◆ The task
Please print the entries exactly, omitting each image.

◆ Dataset entries

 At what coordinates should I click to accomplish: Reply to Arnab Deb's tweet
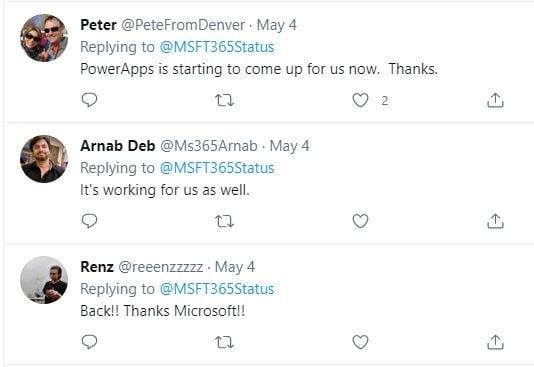tap(90, 221)
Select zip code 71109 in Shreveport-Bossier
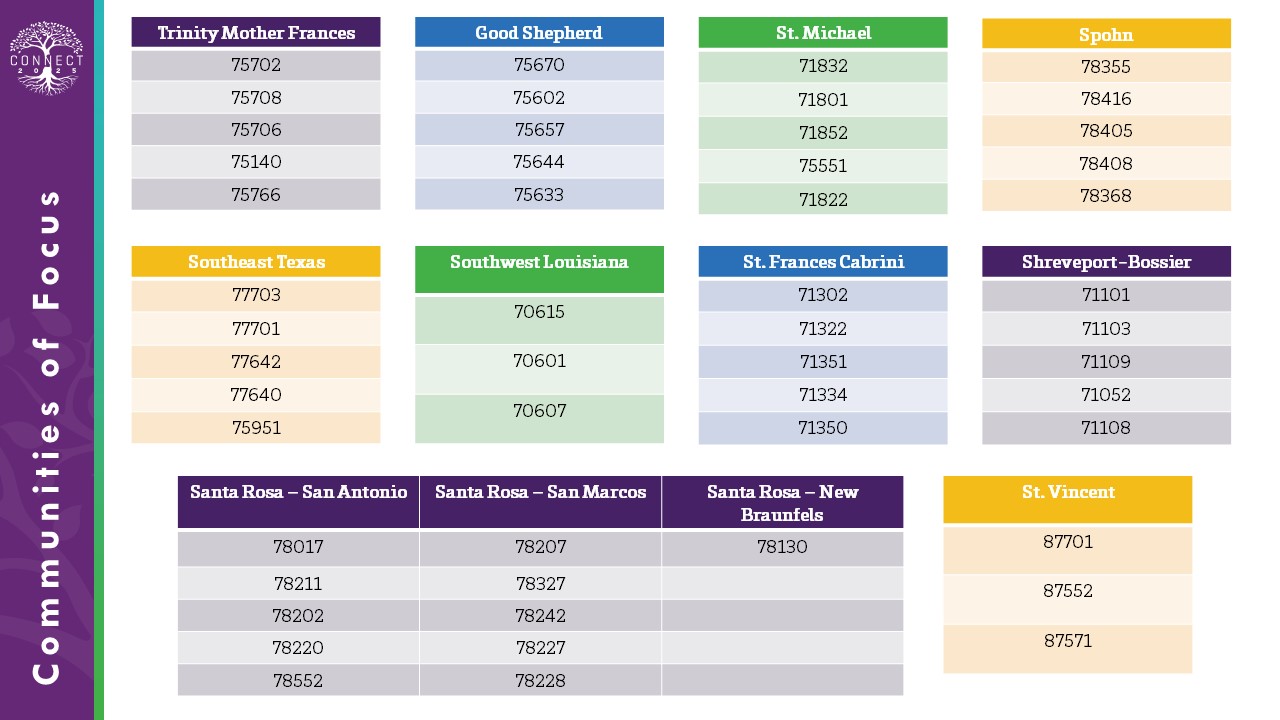The image size is (1280, 720). pyautogui.click(x=1106, y=361)
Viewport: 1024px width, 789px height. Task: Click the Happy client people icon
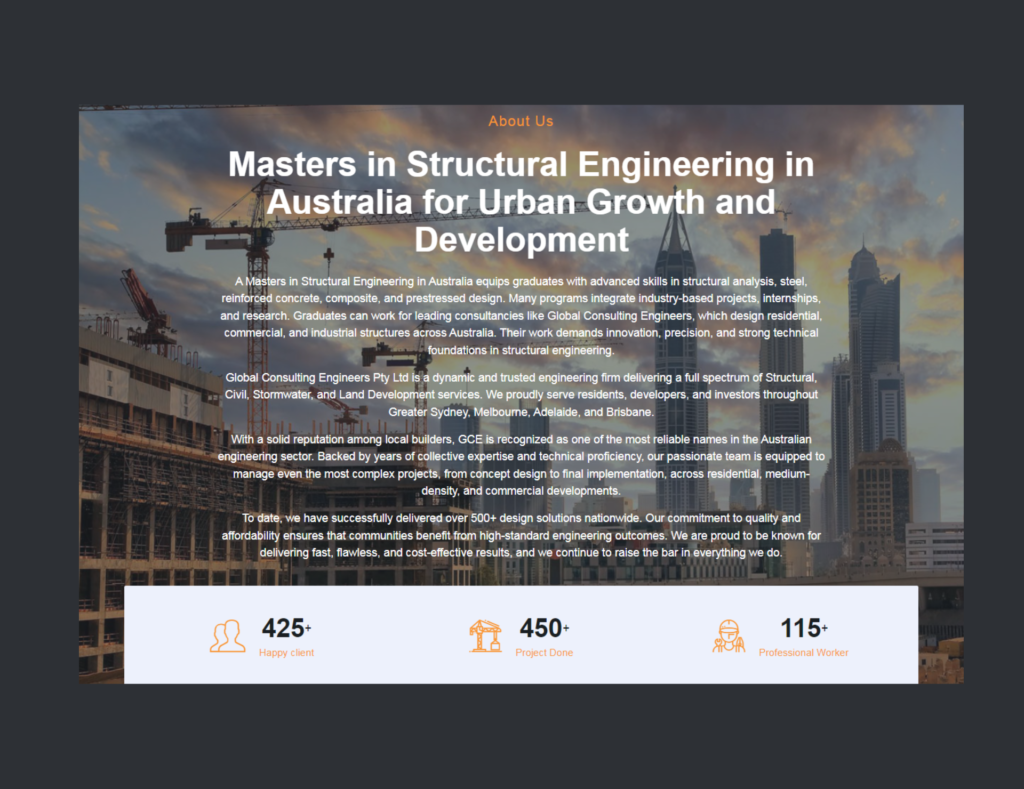click(227, 636)
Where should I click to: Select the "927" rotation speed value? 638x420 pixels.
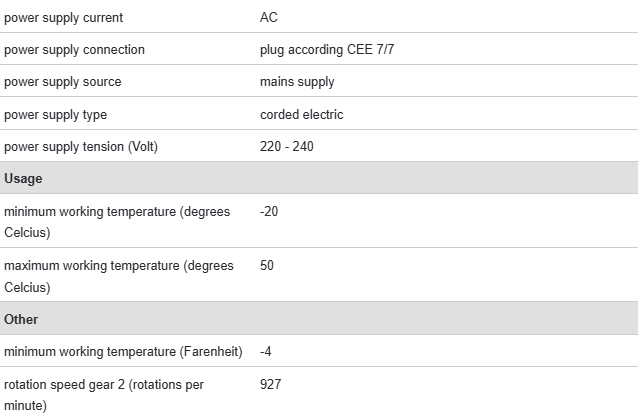tap(270, 385)
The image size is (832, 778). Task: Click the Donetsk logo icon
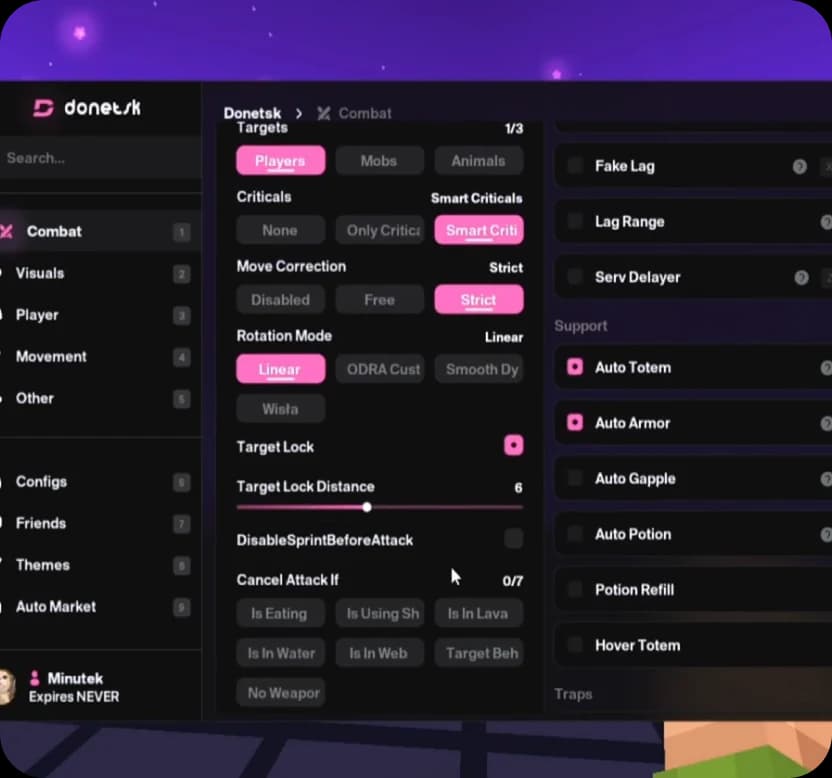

◆ Solution to the problem
 At what coordinates should I click to accomplish: Reply to Arnab Deb's tweet
tap(90, 221)
Select zip code 71109 in Shreveport-Bossier
The image size is (1280, 720). pyautogui.click(x=1106, y=361)
Viewport: 1024px width, 789px height. Task: Click the Happy client people icon
click(227, 636)
Where should I click to: Select the "927" rotation speed value? 638x420 pixels.
tap(270, 385)
The image size is (832, 778). Task: Click the Donetsk logo icon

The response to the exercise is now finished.